Le 11 décembre 2001, nous allons visiter Morcenx, jumelée avec Hégenheim, à
présent. L'arrivée de la gare est impressionnante. On revit l'Histoire de ce temps-là.
A présent, une grande belle place, où l'on joue à la pétanque est à remarquer par ses gros platanes taillés en tonnelle. Le vieux bourg de Morcenx est pittoresque. Des maisons à colombages, une
rivière, des forêts de pins en font tout son charme. C'est ainsi que je retrouve un moment du passé douloureux de mon père et où j'ai l'idée d'écrire son parcours de jeunesse, de guerre
et de rencontre avec ma mère dans le bulletin historique de son village natal. J'apprends ainsi que j'ai vécu les deux premières années de ma vie à Hégenheim. Nous patrouillons la région avec un
bonheur sans égal, Mimizan et son lac, Soustons et son lac, Léon et son lac, Hossegor et son lac...
Durant trois semaines, nous avons établi notre camp de pêche dans le port de Capbreton.

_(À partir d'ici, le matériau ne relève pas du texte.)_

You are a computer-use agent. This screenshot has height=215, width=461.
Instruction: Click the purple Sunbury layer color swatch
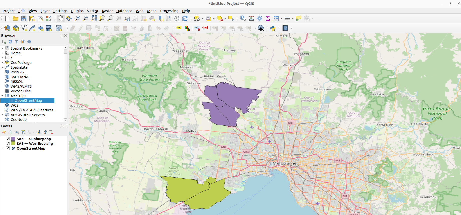pyautogui.click(x=13, y=139)
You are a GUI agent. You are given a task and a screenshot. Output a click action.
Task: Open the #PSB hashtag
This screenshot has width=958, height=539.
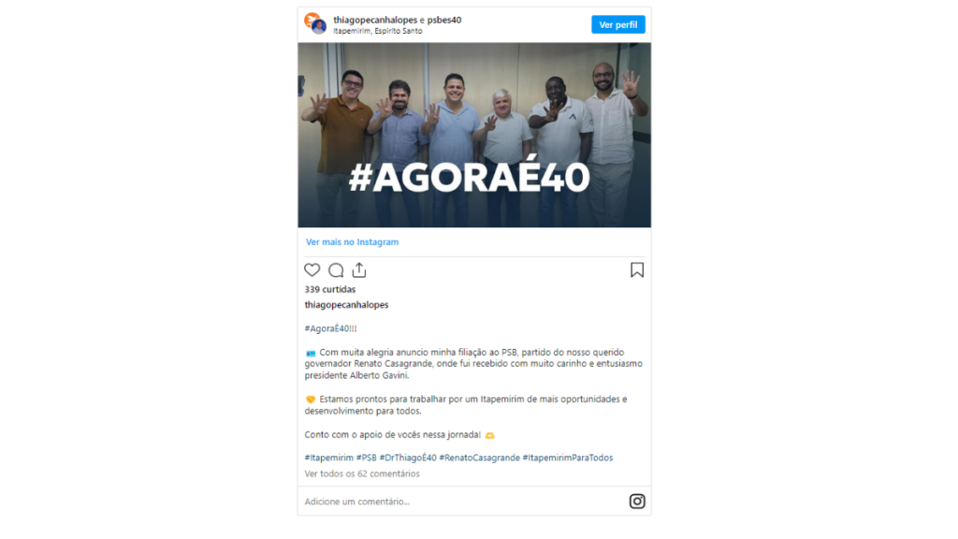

Après un temps d'observation et d'adaptation Maurice attrape 24 belles dorades délicieuses, un gros chinchard, quelques vives, des moules, des huitres, des éperlans, des
crabes...Heureux !
Nous poursuivons nos découvertes avec Bayonne, Anglet, Biarritz, Bidart, Hendaye, St Jean de Luz...superbes endroits que je garde gravés dans ma mémoire...
Maurice était parti pour une campagne de pêche...mais, nous ne savions pas encore vers quels rivages nous allions échouer !
COMMENTAIRES :
Sylvie a posté :
que de merveilleux souvenir ils vous restent de toutes ses épopées. bisous
Isabelle a posté
:
La vie ne t'as vraiment pas épargné dès ton enfance, ça fait plaisir de voir que tu as pu avec Maurice malgré tout partager de merveilleux
moments par ces superbes voyages.
C'est "amusant" les ânes en "pantalons" en Charentes Maritimes, que l'on voit sur une de tes photos, j'en parle vers la fin de mon blog justement.
Réponse de Dana
:
Cette coutume amusante servait autrefois à protéger des moustiques les ânes qui travaillaient sur l'ïle.